Lucknow: The Samajwadi Party (SP) on Sunday won 23 out of 28 contested seats in the Uttar Pradesh legislative council elections, giving the ruling party a major boost ahead of assembly election next year.
The Mayawati-led Bahujan Samaj Party (BSP), the SP’s arch-rival, won two seats and the Congress party won one—Rae Bareli, the Lok Sabha constituency of party president Sonia Gandhi.
The two remaining seats went to independent candidates.
The Bharatiya Janata Party (BJP), which swept the state in the 2014 general election by winning 71 of 80 seats, drew a blank in the election to the state’s upper house, which was held on 3 March.
Though the Election Commission had notified polling for 35 seats of the legislative council on 8 February, seven candidates of the ruling SP were elected unopposed, bringing the number of contested seats to 28.

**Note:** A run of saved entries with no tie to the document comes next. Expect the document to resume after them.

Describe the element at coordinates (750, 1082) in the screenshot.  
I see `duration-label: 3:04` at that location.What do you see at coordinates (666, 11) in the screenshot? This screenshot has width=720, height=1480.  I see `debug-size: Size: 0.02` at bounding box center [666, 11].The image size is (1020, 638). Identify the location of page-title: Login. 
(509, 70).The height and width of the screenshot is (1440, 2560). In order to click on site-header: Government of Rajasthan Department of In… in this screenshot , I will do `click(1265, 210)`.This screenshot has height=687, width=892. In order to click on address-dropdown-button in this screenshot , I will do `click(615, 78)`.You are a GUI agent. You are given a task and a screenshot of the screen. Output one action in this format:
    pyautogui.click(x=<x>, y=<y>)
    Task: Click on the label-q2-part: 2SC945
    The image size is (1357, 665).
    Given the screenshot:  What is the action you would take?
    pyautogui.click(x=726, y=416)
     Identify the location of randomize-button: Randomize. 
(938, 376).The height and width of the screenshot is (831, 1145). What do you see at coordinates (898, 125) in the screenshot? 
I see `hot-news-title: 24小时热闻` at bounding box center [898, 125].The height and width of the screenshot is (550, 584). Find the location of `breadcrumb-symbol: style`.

The SP’s national general secretary, Ram Gopal Yadav, attributed the thumping victory to the development agenda of his party, which he said has been accepted by the people of Uttar Pradesh.
“The people of the state are with us and we will win 2017 assembly polls,” he said.
The BJP, however, blamed its loss on alleged unfair means used by the ruling party.
“The elections were won by the ruling party with money and muscle power. These were not direct elections and were managed by the ruling party,” said BJP spokesperson Vijay Bahadur Pathak.
Analysts said that any local body election is an indicator of a political party’s popularity in rural areas and that the SP’s victory shows the party’s strong hold over the rural areas of the state.
“Usually, the elections which are held after the incumbent party has completed more than a year in power are not in the party’s favour. However, the legislative council election results have proven otherwise for SP. The party has been in power for four years and this is a clear indication of the popularity of SP, but more importantly it shows that the social base of the party is intact,” said Ramesh Dixit, a Lucknow-based political analyst.
On the performance of the BSP—the main opposition party in the state—Dixit said, “BSP has always had the political strategy of not investing their resources in elections other than state assembly elections or the general elections. They did not fight this election seriously so it won’t affect them much.”
“The results indicate a decline in BJP’s popularity and a rejection of their communal politics. This defeat will only double their efforts to polarize votes on communal lines as they have significantly lost their voter base in the state,” said Dixit.